Collected data:
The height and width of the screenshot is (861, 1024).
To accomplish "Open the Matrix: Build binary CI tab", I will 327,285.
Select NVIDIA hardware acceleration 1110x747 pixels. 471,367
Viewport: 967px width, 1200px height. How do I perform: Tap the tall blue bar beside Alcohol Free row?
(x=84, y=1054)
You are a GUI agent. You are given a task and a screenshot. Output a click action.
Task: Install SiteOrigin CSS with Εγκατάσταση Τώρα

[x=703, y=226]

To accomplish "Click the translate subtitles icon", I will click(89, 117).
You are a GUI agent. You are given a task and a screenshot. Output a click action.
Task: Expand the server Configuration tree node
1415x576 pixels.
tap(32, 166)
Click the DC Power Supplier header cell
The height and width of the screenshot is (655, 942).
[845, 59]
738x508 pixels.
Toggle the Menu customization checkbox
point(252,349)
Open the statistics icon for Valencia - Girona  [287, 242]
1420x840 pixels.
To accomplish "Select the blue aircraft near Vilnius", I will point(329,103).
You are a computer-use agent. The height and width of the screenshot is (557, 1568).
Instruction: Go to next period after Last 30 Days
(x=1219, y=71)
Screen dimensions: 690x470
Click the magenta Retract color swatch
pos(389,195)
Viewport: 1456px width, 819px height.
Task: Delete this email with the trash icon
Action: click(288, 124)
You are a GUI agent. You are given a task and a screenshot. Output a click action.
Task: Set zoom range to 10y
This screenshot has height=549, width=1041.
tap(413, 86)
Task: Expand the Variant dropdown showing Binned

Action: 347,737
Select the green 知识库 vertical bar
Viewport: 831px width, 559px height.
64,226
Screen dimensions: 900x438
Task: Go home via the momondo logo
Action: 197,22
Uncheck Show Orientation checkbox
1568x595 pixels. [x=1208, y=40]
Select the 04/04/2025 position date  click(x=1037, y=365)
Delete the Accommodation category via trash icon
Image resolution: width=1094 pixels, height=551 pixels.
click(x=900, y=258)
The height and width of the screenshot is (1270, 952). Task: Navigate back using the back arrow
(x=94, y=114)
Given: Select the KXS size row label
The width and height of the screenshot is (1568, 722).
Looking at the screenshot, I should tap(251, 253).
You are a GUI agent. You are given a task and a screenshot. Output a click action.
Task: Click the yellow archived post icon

Your task:
Report back every line of the entries in which "Open" occurs.

Answer area:
To accomplish "Open the Matrix: Build binary CI tab", I will 327,285.
Open the statistics icon for Valencia - Girona  [287, 242]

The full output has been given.